Des écosystèmes forestiers d’exception

© Mathieu Desbieff

La particularité du Parc est la grande diversité des écosystèmes forestiers qui couvrent 70% des espaces naturels, certains en situation totalement atypiques en Provence : Hêtraie, Tillaie, Pinède de Pins sylvestres, Forêts d’Ifs. Même les Chênaies blanches, pourtant fréquentes en Provence, ont du fait de leur histoire une flore plus riche qu’ailleurs.

La hêtraie de Plan d’Aups est la plus méridionale de France continentale, celle de Corse étant à plus haute altitude. Longtemps protégé dans les faits, elle a bénéficié d’une protection par l’homme sur plusieurs siècles. Non exploitée depuis la Révolution française,      les processus de vie et de mort de cet écosystème s’accomplissent librement.

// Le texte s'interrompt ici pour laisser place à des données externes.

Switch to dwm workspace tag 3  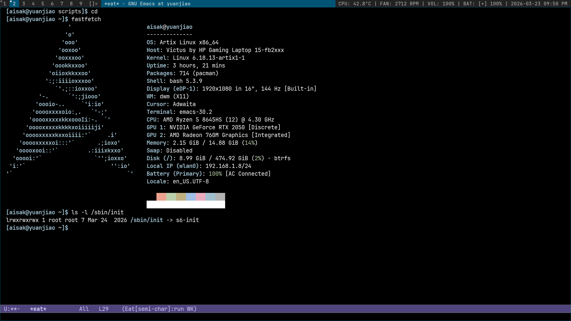24,4
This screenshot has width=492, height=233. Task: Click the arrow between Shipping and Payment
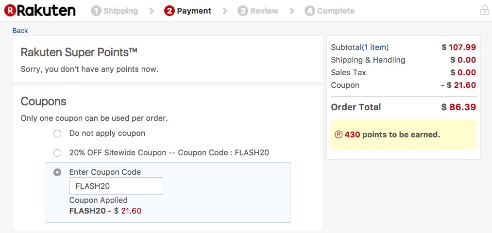pyautogui.click(x=152, y=11)
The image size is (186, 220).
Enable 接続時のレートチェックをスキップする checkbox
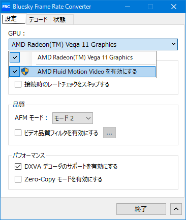[x=18, y=84]
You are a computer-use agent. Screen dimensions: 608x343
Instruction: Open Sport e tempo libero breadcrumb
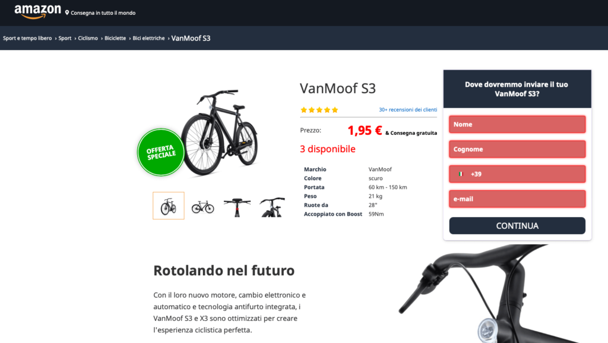pos(27,38)
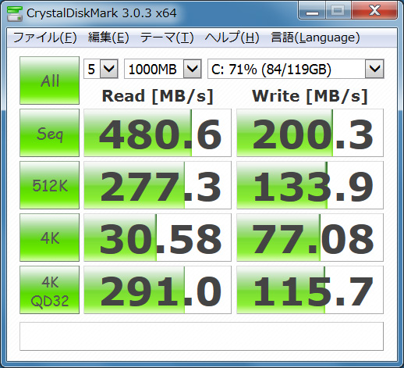Start the 4K benchmark test
The height and width of the screenshot is (368, 404).
[x=49, y=238]
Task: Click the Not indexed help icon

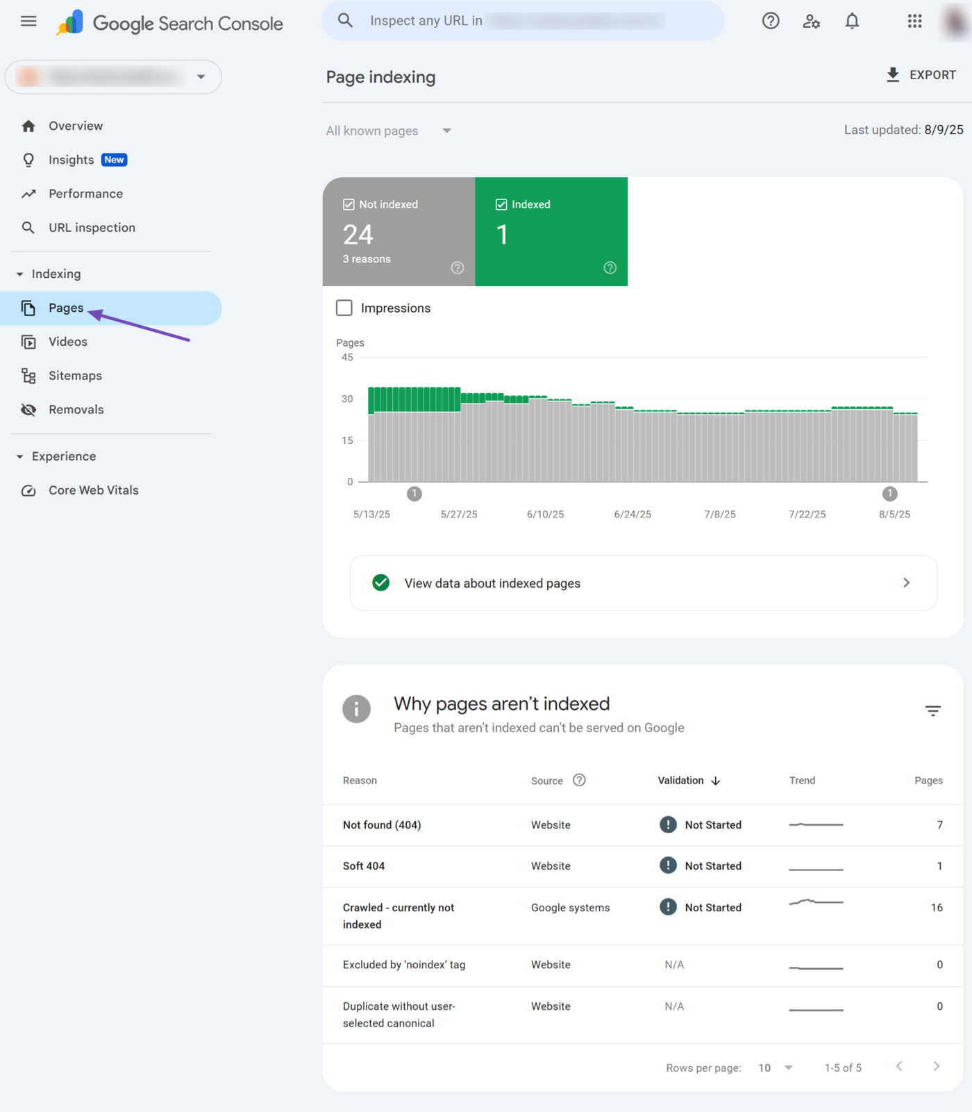Action: pyautogui.click(x=457, y=268)
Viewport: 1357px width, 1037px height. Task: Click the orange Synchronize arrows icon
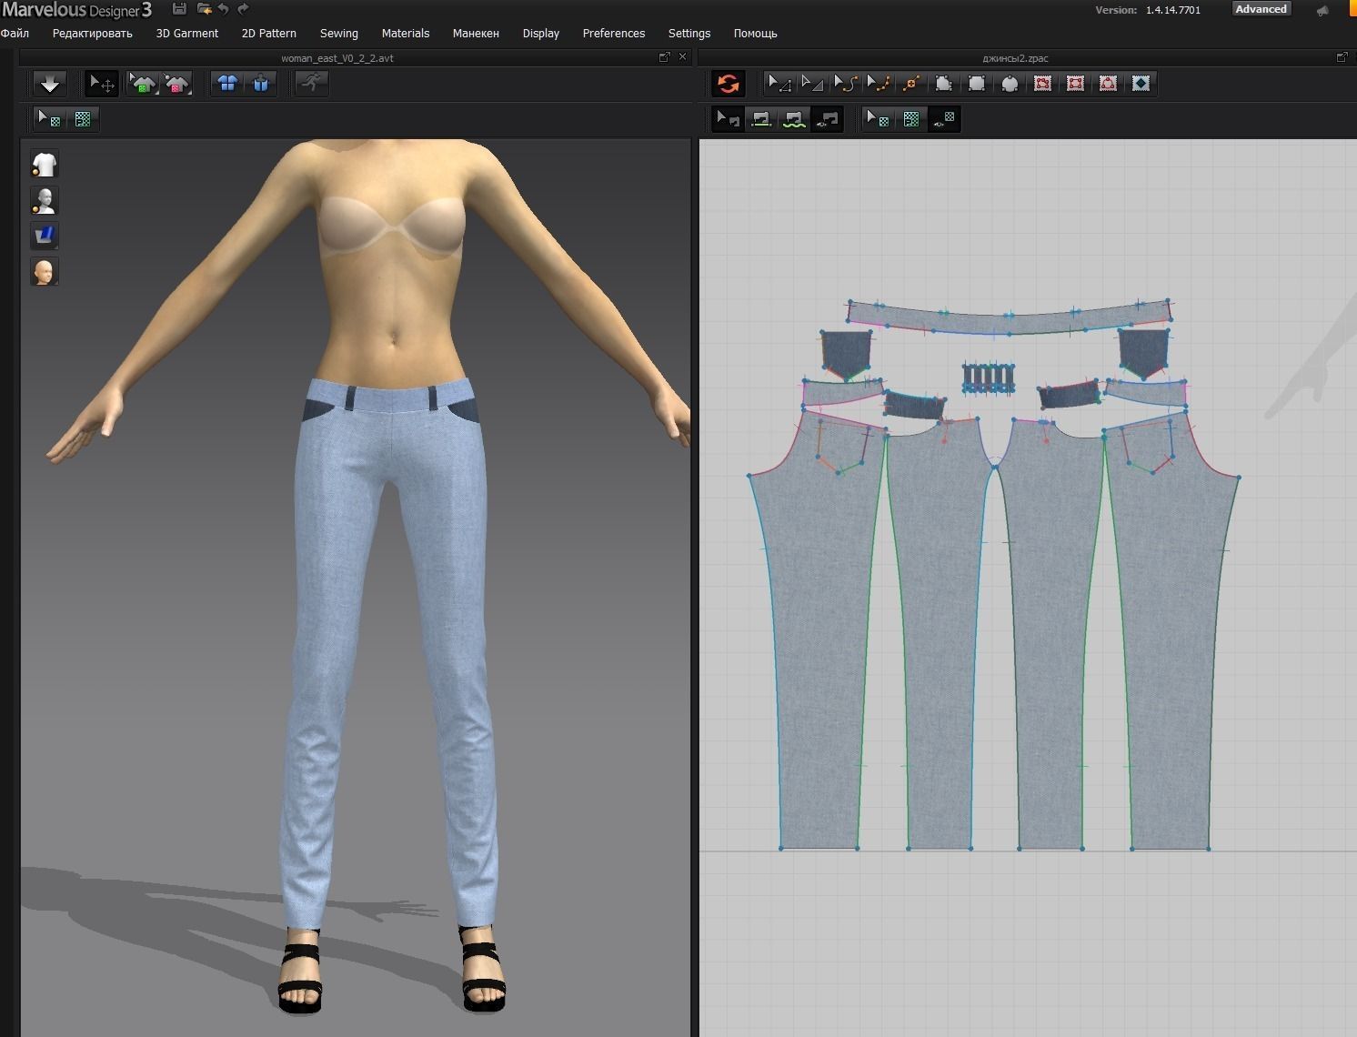(x=728, y=84)
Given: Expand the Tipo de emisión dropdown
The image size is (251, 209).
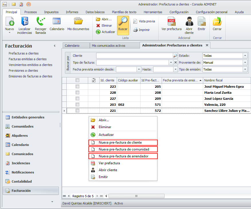Looking at the screenshot, I should 245,69.
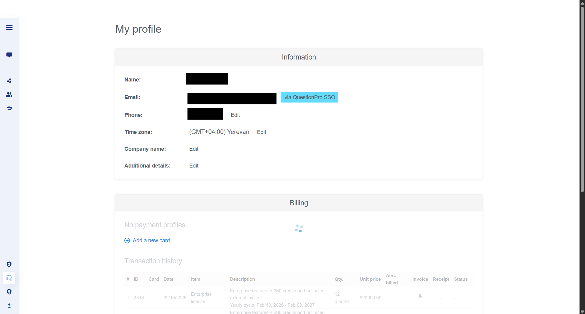This screenshot has height=314, width=585.
Task: Select the Billing section header
Action: click(298, 203)
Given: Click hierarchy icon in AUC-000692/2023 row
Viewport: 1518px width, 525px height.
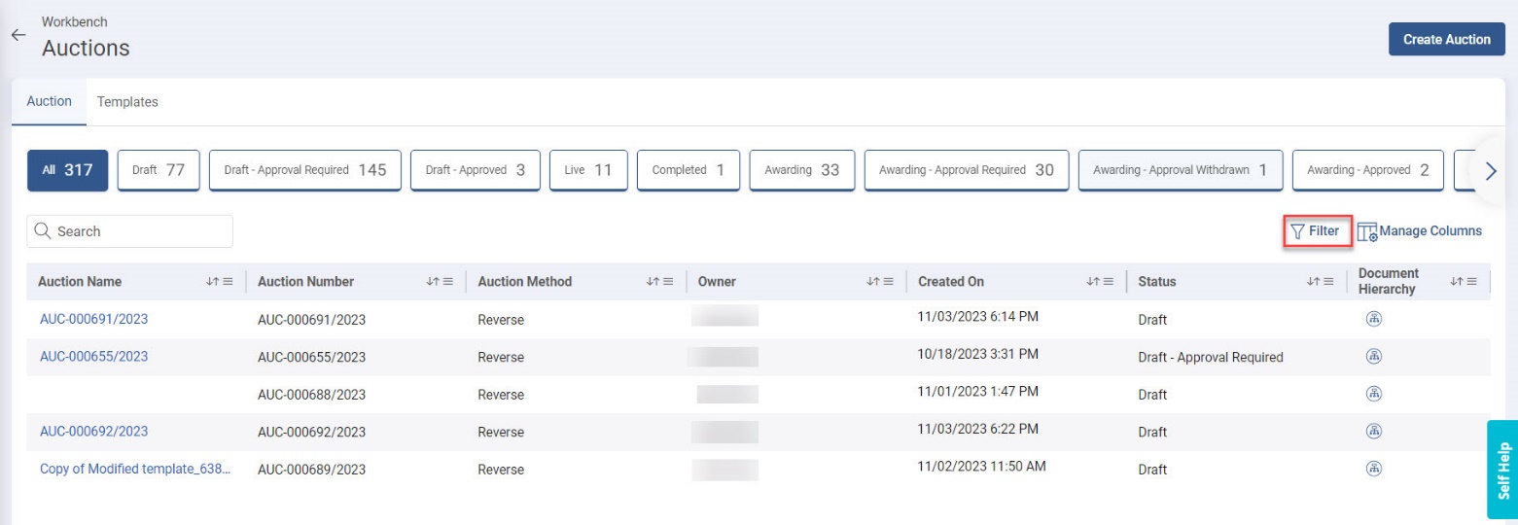Looking at the screenshot, I should tap(1374, 431).
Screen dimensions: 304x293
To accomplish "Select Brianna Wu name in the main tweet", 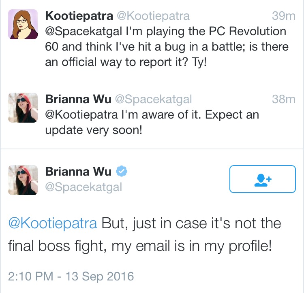I will (78, 172).
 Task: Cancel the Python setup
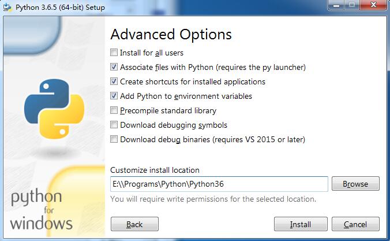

La présence d’arbres et de bois morts ou d’arbres tombés s’accompagne d’une grande diversité de formes de vie : champignons lignicoles, bactéries, moisissures, protozoaires, microfaune et arthropodes, base d’un écosystème particulier. Les complexes saproxyliques (se nourrissant du bois) jouent ainsi un rôle important dans le maintien d’une diversité d’espèces riche et originale. En zone méditerranéenne, la forêt de Plan d’Aups est considérée comme la 3e forêt la plus riche en coléoptères saproxylique, après le Massif des Maures et la réserve de Massane. Elle abrite à elle seule cinq des 11 espèces de coléoptères inscrites à la Directive européenne à l’origine du réseau de sites Natura 2000 !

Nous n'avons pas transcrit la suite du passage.